Velvet toured in 1973-1978 with the Jimmy Velvet Show band. Band members included Steve Morgan (guitar), John Collins (bassist), Dennis Moog (drums), and Kathy Slinkard Velvet (stage name Kathy Scott, married to Jimmy from 1970-1997)(keyboards)

Velvet was championed by TV host Dick Clark, who had him on his American Bandstand show more than once. Clark helped him release a 1967 album, A Touch of Velvet. The LP contained some of Jimmy's single releases, including the title song and "It's Almost Tomorrow", but not "We Belong Together". Jimmy used various labels for his releases, including his label named Velvet Tone.

Velvet is still involved with the music field and has published an autobiography titled Inside the Dream (2007), which includes a wealth of celebrity photographs from the early days of rock and roll.

==Career==
It was reported by Cash Box in the magazine's 26 October 1963 issue that due to the breakout action in Southern areas of Jimmy Velvet's song "We Belong Together", the master recording had been turned over to ABC-Paramount. The song would eventually get to no. 75 on the Billboard chart.

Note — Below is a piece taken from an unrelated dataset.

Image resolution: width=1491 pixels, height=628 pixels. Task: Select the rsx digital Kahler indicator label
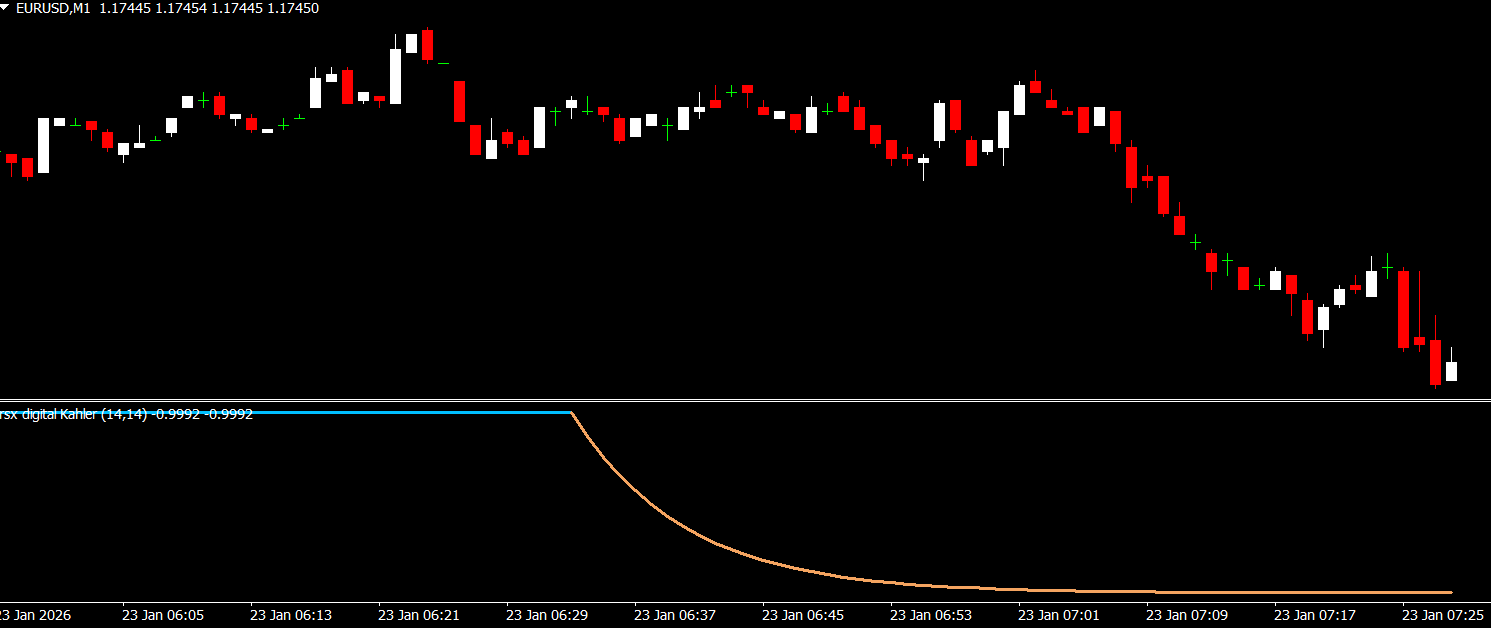126,414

It was noted in the 25 July 1964 issue of Music Business that Velvet's "Wisdom of a Fool" single was getting a good amount of radio exposure in the East, South, Mid-West and West. Also that year, his single, "To the Isle" made it to no. 118.

In 1965, his single, "It's Almost Tomorrow" charted at no. 93.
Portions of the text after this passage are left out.